Even though Rwanda is next door to Uganda and the genocide being almost 12 years old now, Kabuleeta said she didn’t feel the effects of the massacre—or believed she could make a change—until she watched the film. That’s when she started hounding down Prendegrast to get in touch with George about making the Hotel Rwanda film premiere fundraiser for northern Uganda into a reality.

“In February, John (Prendergast) gave in and introduced me to Terry George,” Kabuleeta said. “I explained to him that I really wanted to do it for the children.”

After that, the plans were moving steadily as Hotel Rwanda opened last April in Kigali for the public viewing at the country’s memorial stadium. While visiting Kigali, she stayed at Hotel De Milles Collines and also met the Rusesabaginas. And, she used her international connections to get Cheadle and his family to not only be at the fundraiser, but to stay in Uganda for a few days to tour northern Uganda.

According to media reports, Cheadle visited IDP camps in the war-ravaged northern region, which was organized by the International Crisis Group and Amnesty International. In addition, it was reported that former U.S. Ambassador to Uganda Jimmy Kolker was one of Cheadle’s guide’s on his country tour.

During the film’s premiere fundraiser in Uganda, the African-American actor encouraged the guests to collectively find a solution to the war.

“There’s a great need to help the children in northern Uganda,” according to an article in Uganda’s The Daily Monitor in July. “I hope this (the premiere fundraiser) will make an inspiration to the people back home in the United States to do something to make a change.”

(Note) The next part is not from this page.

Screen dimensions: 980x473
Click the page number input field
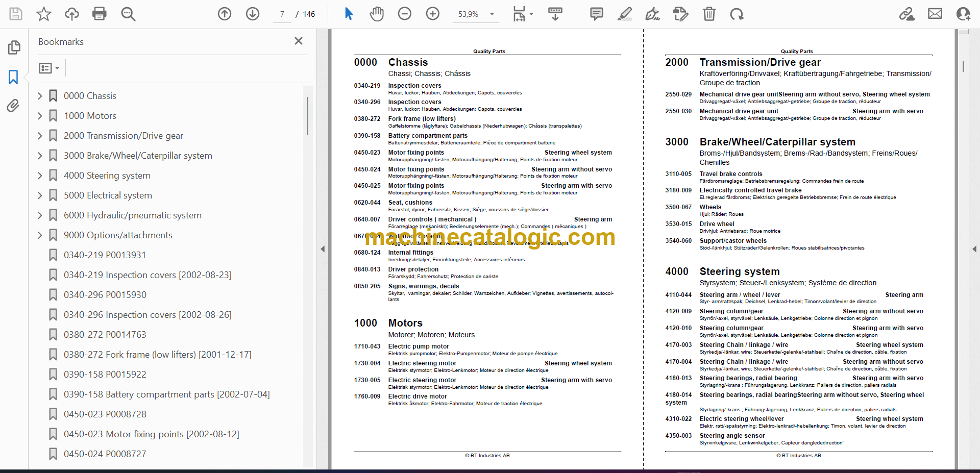point(282,14)
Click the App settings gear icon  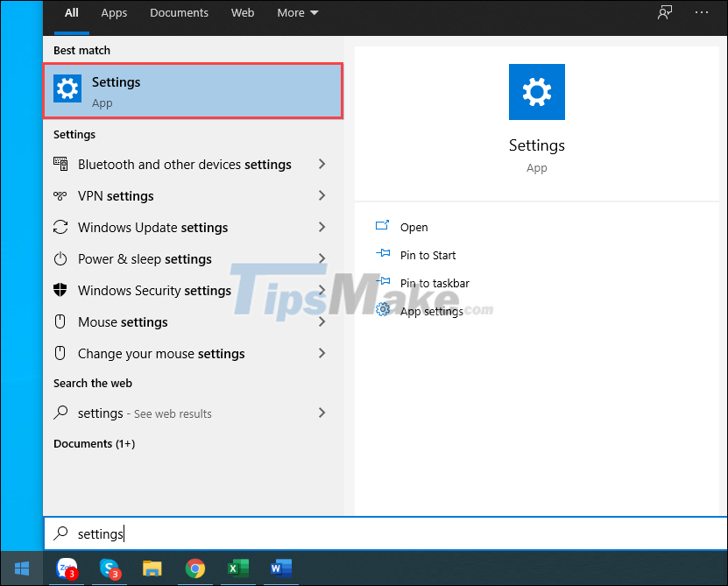point(383,310)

According to local reports, Cheadle, his wife and two daughters also visited President Paul Kagame in Rwanda after leaving Uganda. And since making the film, he has continued to work with Prendergast and the International Crisis Group. According to an article in Uganda’s New Vision, Cheadle said he was in Sudan last year, and returned home to the United States petitioning the government and other interest groups for aid. He has also visited the refugee camps and the survivors in the Darfur region of Sudan because he is now an activist involved in a documentary film about the region’s genocide.

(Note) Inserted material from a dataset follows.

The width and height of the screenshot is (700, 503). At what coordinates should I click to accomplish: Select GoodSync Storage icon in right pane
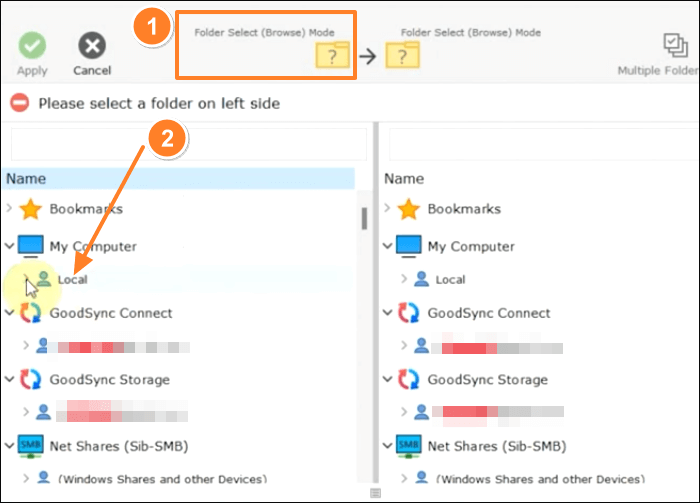409,380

Cineplex officials say that even though Kabuleeta has recently moved to London, they still plan to make a collaborative attempt to bring more special opportunities like the Hotel Rwanda film premiere fundraiser to Uganda. Kabuleeta said she truly believes that knowledge is the ultimate power for these children in northern Uganda that will shine a bright light into their bleak future by providing a ray of hope for freedom and a new, stable and better life for them.

“My mother has given her soul to educate me,” she said. “No one can take way your education.”